Cinta yang kutitipkan pada doa
Suaramu datang seperti angin lembut,
menggetarkan tirai hatiku yang lama terdiam.
Tak ada tatap, tak ada genggam,
hanya nada sederhana
yang entah mengapa terasa
seperti doa yang jatuh dari langit malam.
Aku pun heran pada diriku,
bagaimana mungkin rindu bisa lahir
dari jarak yang tak pernah bersua?
Bagaimana mungkin hati bergetar
pada seseorang yang hanya kutemui
di antara gelombang suara?
Namun ada resah yang membayang,
seperti bayang-bayang bulan
yang indah tapi rapuh.
Aku tahu dirimu bukan tanpa ikatan,
ada janji yang harus kau jaga,
ada nama yang sudah lebih dulu bersanding
dalam hidupmu.
Maka aku takut, sungguh takut.
Takut langkahku ini
menggores dosa yang tak kasat mata.
Takut rinduku menjelma api,
membakar yang semestinya tetap utuh.
Dalam hatiku, aku berbisik lirih:
“Ya Allah, jika rasa ini salah,
maka jauhkan aku dengan cara yang indah,
tapi bila Kau ridhoi,
bimbinglah agar tak melukai siapa pun.”
Dan anehnya, di sela takut itu,
aku juga merasa bahagia.
Bahagia karena dirimu
memandangku dengan cara yang tak kuminta,
bahagia karena aku dihargai
meski hanya lewat kata,
meski tak ada janji manis,
meski dunia nyata
tak pernah mempertemukan kita.
Aku mencoba meyakinkan diriku,
bahwa ini hanyalah cara
untuk kembali belajar mencintai.
Bukan untuk merebut,
bukan untuk merusak,
melainkan sekadar mengerti
bagaimana rasanya disukai
tanpa harus berpura-pura menjadi siapa.
Jika kelak kita hanyut
dan menghilang seperti kabut subuh,
biarlah begitu.
Jika ternyata ini hanya percikan kecil
yang tak pernah menjadi nyala,
aku tetap ingin mengenangnya
sebagai anugerah singkat
yang Tuhan titipkan di sela luka.
Sebab aku percaya,
ada cinta yang memang ditakdirkan
untuk menyatu di bumi,
namun ada juga cinta
yang hanya boleh hidup di doa,
tanpa pernah berani turun ke dunia nyata.
Ditulis Oleh: Sarah Bneiismael
✨ Motivasi dari Puisi ini.
Kadang hidup mempertemukan kita dengan rasa yang indah, meski bukan pada waktu atau keadaan yang tepat.
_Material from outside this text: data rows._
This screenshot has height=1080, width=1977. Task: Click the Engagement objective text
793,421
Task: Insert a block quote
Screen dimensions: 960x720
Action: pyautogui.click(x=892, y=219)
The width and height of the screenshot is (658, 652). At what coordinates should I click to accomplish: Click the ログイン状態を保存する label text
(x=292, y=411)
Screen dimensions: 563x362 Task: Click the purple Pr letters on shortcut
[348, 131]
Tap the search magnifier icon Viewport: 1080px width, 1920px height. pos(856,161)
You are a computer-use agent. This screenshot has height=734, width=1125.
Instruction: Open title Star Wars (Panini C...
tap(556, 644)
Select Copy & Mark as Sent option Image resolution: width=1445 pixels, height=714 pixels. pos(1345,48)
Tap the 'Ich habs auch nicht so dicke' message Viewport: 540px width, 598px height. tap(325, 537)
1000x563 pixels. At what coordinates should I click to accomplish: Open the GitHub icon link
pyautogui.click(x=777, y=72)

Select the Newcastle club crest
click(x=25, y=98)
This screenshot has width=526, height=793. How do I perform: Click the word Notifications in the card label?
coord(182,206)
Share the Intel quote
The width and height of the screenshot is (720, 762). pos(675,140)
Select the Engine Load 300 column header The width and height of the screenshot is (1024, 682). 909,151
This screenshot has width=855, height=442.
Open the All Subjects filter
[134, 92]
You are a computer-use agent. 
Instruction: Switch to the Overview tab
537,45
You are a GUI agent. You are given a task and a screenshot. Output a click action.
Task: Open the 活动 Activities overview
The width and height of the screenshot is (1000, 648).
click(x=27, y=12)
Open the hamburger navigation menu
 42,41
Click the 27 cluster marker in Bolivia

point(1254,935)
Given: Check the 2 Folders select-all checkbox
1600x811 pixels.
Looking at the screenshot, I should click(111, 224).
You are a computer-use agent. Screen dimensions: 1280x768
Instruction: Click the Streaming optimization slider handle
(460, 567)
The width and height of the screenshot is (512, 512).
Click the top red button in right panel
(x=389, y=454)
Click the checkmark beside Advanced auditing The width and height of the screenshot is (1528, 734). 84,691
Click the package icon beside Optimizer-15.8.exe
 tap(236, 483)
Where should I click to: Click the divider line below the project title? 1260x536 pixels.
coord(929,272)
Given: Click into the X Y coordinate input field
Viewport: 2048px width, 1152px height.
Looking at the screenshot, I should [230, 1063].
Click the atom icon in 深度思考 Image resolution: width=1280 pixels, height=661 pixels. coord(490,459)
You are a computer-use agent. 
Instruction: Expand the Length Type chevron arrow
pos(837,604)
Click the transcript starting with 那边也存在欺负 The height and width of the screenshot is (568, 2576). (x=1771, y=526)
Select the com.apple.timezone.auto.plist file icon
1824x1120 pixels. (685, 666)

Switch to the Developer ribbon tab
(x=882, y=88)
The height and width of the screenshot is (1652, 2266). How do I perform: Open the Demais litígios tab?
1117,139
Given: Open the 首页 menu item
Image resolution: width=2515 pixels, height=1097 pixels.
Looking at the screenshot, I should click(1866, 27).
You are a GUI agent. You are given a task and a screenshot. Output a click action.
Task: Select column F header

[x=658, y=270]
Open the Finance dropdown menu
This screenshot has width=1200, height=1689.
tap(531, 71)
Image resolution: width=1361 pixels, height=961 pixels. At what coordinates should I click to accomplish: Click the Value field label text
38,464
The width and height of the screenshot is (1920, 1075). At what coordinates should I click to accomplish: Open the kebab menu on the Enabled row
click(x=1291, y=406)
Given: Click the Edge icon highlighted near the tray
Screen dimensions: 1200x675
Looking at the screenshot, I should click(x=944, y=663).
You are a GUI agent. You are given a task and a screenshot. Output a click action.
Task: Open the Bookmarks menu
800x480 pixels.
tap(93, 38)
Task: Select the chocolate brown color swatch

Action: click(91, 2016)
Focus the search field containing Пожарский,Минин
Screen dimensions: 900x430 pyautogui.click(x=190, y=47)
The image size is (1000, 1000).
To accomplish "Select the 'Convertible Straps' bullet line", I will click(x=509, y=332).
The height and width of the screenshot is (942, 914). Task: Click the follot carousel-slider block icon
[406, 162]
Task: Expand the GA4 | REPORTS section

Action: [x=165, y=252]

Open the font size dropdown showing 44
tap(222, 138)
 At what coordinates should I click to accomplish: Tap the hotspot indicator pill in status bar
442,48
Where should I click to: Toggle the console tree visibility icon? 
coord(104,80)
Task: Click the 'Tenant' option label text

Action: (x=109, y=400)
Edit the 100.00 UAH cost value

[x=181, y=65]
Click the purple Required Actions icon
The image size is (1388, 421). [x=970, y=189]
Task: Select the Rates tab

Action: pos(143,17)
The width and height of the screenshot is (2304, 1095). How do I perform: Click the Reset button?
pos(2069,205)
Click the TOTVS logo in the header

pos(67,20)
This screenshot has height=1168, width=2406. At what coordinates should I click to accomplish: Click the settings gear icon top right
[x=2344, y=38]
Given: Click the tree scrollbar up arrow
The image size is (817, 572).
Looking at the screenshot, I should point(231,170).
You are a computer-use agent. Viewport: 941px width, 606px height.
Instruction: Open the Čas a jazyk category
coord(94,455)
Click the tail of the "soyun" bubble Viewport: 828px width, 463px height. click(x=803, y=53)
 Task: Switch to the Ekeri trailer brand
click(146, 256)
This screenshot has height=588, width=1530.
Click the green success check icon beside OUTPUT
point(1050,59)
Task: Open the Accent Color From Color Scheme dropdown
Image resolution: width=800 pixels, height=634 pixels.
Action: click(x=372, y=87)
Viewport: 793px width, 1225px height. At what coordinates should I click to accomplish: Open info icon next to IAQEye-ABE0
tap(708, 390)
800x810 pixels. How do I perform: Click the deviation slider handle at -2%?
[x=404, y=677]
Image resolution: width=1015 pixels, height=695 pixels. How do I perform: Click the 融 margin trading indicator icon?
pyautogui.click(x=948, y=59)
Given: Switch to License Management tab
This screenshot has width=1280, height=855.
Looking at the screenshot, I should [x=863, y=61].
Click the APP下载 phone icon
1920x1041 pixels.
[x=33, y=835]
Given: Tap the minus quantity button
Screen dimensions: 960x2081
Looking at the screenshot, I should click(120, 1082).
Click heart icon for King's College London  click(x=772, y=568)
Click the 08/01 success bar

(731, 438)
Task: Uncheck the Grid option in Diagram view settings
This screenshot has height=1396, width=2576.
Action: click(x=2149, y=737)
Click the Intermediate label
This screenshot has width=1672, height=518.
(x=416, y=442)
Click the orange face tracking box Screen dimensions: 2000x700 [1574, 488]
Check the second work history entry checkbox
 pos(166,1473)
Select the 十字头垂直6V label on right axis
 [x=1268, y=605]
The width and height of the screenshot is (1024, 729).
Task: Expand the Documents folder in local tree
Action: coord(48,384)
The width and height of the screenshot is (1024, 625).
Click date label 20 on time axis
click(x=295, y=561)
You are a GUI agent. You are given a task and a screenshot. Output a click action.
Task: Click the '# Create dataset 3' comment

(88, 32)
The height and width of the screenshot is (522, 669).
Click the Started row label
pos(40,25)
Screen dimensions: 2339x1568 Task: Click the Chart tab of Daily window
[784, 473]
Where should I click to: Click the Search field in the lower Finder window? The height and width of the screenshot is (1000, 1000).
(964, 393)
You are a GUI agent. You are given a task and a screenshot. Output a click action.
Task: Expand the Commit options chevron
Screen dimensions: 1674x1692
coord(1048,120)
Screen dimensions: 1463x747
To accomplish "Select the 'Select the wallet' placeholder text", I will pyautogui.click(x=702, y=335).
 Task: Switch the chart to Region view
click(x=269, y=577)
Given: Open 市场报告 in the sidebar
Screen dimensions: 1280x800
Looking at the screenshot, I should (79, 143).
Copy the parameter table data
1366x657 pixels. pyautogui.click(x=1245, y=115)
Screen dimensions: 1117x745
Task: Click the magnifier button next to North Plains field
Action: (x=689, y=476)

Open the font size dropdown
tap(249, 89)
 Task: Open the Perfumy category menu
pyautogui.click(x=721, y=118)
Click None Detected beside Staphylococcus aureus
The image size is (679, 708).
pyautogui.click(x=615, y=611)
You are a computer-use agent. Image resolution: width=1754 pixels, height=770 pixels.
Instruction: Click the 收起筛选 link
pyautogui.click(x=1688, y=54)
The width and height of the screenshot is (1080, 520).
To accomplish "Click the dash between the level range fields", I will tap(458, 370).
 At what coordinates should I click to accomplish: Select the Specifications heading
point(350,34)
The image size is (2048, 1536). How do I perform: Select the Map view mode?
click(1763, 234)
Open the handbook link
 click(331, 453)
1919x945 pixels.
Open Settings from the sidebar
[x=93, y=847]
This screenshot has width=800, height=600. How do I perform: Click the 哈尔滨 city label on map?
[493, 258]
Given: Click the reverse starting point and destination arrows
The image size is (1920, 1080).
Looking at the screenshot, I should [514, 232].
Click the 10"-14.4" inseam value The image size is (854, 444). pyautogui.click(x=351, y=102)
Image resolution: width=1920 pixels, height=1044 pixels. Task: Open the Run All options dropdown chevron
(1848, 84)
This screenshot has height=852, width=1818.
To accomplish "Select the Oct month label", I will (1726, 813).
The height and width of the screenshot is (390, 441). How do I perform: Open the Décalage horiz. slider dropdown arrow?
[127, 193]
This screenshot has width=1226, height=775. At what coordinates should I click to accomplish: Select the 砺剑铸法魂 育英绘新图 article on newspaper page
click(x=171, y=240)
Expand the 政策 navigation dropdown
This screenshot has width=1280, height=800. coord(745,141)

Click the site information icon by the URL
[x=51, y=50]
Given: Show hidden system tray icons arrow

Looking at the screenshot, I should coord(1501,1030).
Dari sini kita belajar, bahwa tidak semua cinta harus diperjuangkan sampai dimiliki. Ada cinta yang cukup dijaga dalam batas wajar, agar tidak berubah menjadi luka bagi orang lain.
Puisi ini mengingatkan bahwa perasaan memang tidak bisa kita pilih, tapi bagaimana kita bersikap adalah keputusan. Kita bisa menikmati hadirnya rasa tanpa harus merusak, kita bisa belajar mencintai tanpa harus menguasai.
Yang terpenting adalah kejujuran pada diri sendiri: berani mengakui rindu, tapi juga berani menjaga agar tidak melampaui batas. Karena cinta sejati bukan hanya tentang kebahagiaan pribadi, melainkan juga tentang tanggung jawab, kesabaran, dan keikhlasan menerima takdir.
---
🌸 Jadi.
Cinta itu anugerah, tapi jangan sampai anugerah berubah jadi dosa. Nikmatilah rasa, jaga dengan bijak, dan biarkan waktu serta Tuhan yang menentukan ujungnya.